▶
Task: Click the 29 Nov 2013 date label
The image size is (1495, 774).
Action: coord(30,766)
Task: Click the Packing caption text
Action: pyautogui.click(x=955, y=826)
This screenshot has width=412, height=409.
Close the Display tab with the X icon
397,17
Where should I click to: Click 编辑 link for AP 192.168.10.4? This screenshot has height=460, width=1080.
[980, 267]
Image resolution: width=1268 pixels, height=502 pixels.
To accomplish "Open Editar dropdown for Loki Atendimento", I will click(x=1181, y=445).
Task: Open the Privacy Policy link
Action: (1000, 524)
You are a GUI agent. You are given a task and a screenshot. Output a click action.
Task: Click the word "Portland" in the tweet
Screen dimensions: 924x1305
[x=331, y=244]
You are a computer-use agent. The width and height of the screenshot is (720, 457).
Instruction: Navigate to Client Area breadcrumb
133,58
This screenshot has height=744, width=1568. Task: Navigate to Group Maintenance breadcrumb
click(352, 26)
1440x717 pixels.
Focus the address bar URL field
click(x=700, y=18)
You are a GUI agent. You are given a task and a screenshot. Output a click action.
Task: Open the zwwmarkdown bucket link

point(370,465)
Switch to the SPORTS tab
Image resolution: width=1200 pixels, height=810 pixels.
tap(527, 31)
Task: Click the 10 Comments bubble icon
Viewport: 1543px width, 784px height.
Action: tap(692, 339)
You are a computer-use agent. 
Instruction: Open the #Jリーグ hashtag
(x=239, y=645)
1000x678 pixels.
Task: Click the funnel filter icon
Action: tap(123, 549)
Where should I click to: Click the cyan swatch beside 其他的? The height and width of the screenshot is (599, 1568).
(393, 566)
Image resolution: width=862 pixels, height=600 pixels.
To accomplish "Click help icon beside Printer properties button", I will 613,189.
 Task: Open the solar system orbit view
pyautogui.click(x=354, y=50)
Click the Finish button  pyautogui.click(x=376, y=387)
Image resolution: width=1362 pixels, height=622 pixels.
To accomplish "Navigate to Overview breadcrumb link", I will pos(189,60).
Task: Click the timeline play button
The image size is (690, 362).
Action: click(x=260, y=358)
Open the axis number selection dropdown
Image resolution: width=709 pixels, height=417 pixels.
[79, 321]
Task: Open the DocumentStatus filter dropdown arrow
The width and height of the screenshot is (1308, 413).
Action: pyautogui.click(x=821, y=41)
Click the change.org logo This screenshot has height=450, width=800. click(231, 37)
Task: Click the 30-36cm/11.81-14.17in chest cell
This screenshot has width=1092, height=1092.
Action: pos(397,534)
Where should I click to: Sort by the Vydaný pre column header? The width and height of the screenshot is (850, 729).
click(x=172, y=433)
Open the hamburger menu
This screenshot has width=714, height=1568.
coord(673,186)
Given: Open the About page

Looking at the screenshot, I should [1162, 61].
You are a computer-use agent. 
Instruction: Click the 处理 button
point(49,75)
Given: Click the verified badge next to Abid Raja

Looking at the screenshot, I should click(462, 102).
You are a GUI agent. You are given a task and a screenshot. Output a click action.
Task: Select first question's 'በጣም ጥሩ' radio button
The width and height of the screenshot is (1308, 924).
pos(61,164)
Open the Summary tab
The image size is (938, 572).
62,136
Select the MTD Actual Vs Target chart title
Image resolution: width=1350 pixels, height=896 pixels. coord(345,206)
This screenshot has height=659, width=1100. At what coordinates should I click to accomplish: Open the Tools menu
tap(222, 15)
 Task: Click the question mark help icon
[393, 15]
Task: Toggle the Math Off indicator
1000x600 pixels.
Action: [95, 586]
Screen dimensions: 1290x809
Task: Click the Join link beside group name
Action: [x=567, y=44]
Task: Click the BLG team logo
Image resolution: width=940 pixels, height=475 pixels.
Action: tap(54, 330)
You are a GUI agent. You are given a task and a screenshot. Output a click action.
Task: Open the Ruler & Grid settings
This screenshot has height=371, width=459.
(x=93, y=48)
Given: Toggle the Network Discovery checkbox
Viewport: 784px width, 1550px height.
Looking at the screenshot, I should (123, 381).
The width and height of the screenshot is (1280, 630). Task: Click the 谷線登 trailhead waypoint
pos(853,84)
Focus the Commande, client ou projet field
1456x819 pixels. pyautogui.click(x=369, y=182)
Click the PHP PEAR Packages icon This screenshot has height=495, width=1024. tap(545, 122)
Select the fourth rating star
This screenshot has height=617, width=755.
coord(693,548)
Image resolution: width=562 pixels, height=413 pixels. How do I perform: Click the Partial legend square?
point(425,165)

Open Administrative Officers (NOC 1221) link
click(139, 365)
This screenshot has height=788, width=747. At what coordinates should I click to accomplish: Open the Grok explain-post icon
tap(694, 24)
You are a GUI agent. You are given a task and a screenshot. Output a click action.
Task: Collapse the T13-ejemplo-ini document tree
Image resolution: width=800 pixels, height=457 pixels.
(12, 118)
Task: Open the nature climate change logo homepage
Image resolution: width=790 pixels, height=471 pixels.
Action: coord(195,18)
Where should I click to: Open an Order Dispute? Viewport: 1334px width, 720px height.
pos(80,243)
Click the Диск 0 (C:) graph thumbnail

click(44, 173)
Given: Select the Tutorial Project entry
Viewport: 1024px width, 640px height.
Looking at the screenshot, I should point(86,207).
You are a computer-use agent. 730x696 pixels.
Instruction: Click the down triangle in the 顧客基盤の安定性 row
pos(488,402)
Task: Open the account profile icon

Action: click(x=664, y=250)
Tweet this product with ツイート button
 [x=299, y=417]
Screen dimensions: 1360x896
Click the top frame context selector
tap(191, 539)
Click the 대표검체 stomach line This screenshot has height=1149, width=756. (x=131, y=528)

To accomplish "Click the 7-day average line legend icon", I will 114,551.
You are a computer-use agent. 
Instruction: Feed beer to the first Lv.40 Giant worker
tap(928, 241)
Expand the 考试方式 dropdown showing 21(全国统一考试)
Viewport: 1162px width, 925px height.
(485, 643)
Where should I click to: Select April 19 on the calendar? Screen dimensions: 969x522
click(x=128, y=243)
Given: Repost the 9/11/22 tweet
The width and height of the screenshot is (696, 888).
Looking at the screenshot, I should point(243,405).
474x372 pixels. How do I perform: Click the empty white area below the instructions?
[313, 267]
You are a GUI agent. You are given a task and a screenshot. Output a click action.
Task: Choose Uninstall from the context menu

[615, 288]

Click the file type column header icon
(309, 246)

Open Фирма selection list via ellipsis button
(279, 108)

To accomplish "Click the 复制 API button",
◀
▸ Directions for this task
The expected answer is the complete material, restated exactly.

▸ Solution below
Task: Click the 29 Nov 2013 date label
The image size is (1495, 774).
Action: coord(30,766)
Task: Click the Packing caption text
Action: pyautogui.click(x=955, y=826)
This screenshot has width=412, height=409.
Close the Display tab with the X icon
397,17
Where should I click to: Click 编辑 link for AP 192.168.10.4? This screenshot has height=460, width=1080.
[980, 267]
Image resolution: width=1268 pixels, height=502 pixels.
To accomplish "Open Editar dropdown for Loki Atendimento", I will click(x=1181, y=445).
Task: Open the Privacy Policy link
Action: (1000, 524)
You are a GUI agent. You are given a task and a screenshot. Output a click action.
Task: Click the word "Portland" in the tweet
Screen dimensions: 924x1305
[x=331, y=244]
You are a computer-use agent. The width and height of the screenshot is (720, 457).
Instruction: Navigate to Client Area breadcrumb
133,58
This screenshot has height=744, width=1568. Task: Navigate to Group Maintenance breadcrumb
click(352, 26)
1440x717 pixels.
Focus the address bar URL field
click(x=700, y=18)
You are a GUI agent. You are given a task and a screenshot. Output a click action.
Task: Open the zwwmarkdown bucket link

point(370,465)
Switch to the SPORTS tab
Image resolution: width=1200 pixels, height=810 pixels.
tap(527, 31)
Task: Click the 10 Comments bubble icon
Viewport: 1543px width, 784px height.
Action: tap(692, 339)
You are a computer-use agent. 
Instruction: Open the #Jリーグ hashtag
(x=239, y=645)
1000x678 pixels.
Task: Click the funnel filter icon
Action: tap(123, 549)
Where should I click to: Click the cyan swatch beside 其他的? The height and width of the screenshot is (599, 1568).
(393, 566)
Image resolution: width=862 pixels, height=600 pixels.
To accomplish "Click help icon beside Printer properties button", I will 613,189.
 Task: Open the solar system orbit view
pyautogui.click(x=354, y=50)
Click the Finish button  pyautogui.click(x=376, y=387)
Image resolution: width=1362 pixels, height=622 pixels.
To accomplish "Navigate to Overview breadcrumb link", I will pos(189,60).
Task: Click the timeline play button
The image size is (690, 362).
Action: click(x=260, y=358)
Open the axis number selection dropdown
Image resolution: width=709 pixels, height=417 pixels.
[79, 321]
Task: Open the DocumentStatus filter dropdown arrow
The width and height of the screenshot is (1308, 413).
Action: pyautogui.click(x=821, y=41)
Click the change.org logo This screenshot has height=450, width=800. click(231, 37)
Task: Click the 30-36cm/11.81-14.17in chest cell
This screenshot has width=1092, height=1092.
Action: pos(397,534)
Where should I click to: Sort by the Vydaný pre column header? The width and height of the screenshot is (850, 729).
click(x=172, y=433)
Open the hamburger menu
This screenshot has width=714, height=1568.
coord(673,186)
Given: Open the About page

Looking at the screenshot, I should [1162, 61].
You are a computer-use agent. 
Instruction: Click the 处理 button
point(49,75)
Given: Click the verified badge next to Abid Raja

Looking at the screenshot, I should click(462, 102).
You are a GUI agent. You are given a task and a screenshot. Output a click action.
Task: Select first question's 'በጣም ጥሩ' radio button
The width and height of the screenshot is (1308, 924).
pos(61,164)
Open the Summary tab
The image size is (938, 572).
62,136
Select the MTD Actual Vs Target chart title
Image resolution: width=1350 pixels, height=896 pixels. coord(345,206)
This screenshot has height=659, width=1100. At what coordinates should I click to accomplish: Open the Tools menu
tap(222, 15)
 Task: Click the question mark help icon
[393, 15]
Task: Toggle the Math Off indicator
1000x600 pixels.
Action: [95, 586]
Screen dimensions: 1290x809
Task: Click the Join link beside group name
Action: [x=567, y=44]
Task: Click the BLG team logo
Image resolution: width=940 pixels, height=475 pixels.
Action: tap(54, 330)
You are a GUI agent. You are given a task and a screenshot. Output a click action.
Task: Open the Ruler & Grid settings
This screenshot has height=371, width=459.
(x=93, y=48)
Given: Toggle the Network Discovery checkbox
Viewport: 784px width, 1550px height.
Looking at the screenshot, I should (123, 381).
The width and height of the screenshot is (1280, 630). Task: Click the 谷線登 trailhead waypoint
pos(853,84)
Focus the Commande, client ou projet field
1456x819 pixels. pyautogui.click(x=369, y=182)
Click the PHP PEAR Packages icon This screenshot has height=495, width=1024. tap(545, 122)
Select the fourth rating star
This screenshot has height=617, width=755.
coord(693,548)
Image resolution: width=562 pixels, height=413 pixels. How do I perform: Click the Partial legend square?
point(425,165)

Open Administrative Officers (NOC 1221) link
click(139, 365)
This screenshot has height=788, width=747. At what coordinates should I click to accomplish: Open the Grok explain-post icon
tap(694, 24)
You are a GUI agent. You are given a task and a screenshot. Output a click action.
Task: Collapse the T13-ejemplo-ini document tree
Image resolution: width=800 pixels, height=457 pixels.
(12, 118)
Task: Open the nature climate change logo homepage
Image resolution: width=790 pixels, height=471 pixels.
Action: coord(195,18)
Where should I click to: Open an Order Dispute? Viewport: 1334px width, 720px height.
pos(80,243)
Click the Диск 0 (C:) graph thumbnail

click(44, 173)
Given: Select the Tutorial Project entry
Viewport: 1024px width, 640px height.
Looking at the screenshot, I should point(86,207).
You are a computer-use agent. 730x696 pixels.
Instruction: Click the down triangle in the 顧客基盤の安定性 row
pos(488,402)
Task: Open the account profile icon

Action: click(x=664, y=250)
Tweet this product with ツイート button
 [x=299, y=417]
Screen dimensions: 1360x896
Click the top frame context selector
tap(191, 539)
Click the 대표검체 stomach line This screenshot has height=1149, width=756. (x=131, y=528)

To accomplish "Click the 7-day average line legend icon", I will 114,551.
You are a computer-use agent. 
Instruction: Feed beer to the first Lv.40 Giant worker
tap(928, 241)
Expand the 考试方式 dropdown showing 21(全国统一考试)
Viewport: 1162px width, 925px height.
(485, 643)
Where should I click to: Select April 19 on the calendar? Screen dimensions: 969x522
click(x=128, y=243)
Given: Repost the 9/11/22 tweet
The width and height of the screenshot is (696, 888).
Looking at the screenshot, I should point(243,405).
474x372 pixels. How do I perform: Click the empty white area below the instructions?
[313, 267]
You are a GUI agent. You are given a task and a screenshot. Output a click action.
Task: Choose Uninstall from the context menu

[615, 288]

Click the file type column header icon
(309, 246)

Open Фирма selection list via ellipsis button
(279, 108)

To accomplish "Click the 复制 API button",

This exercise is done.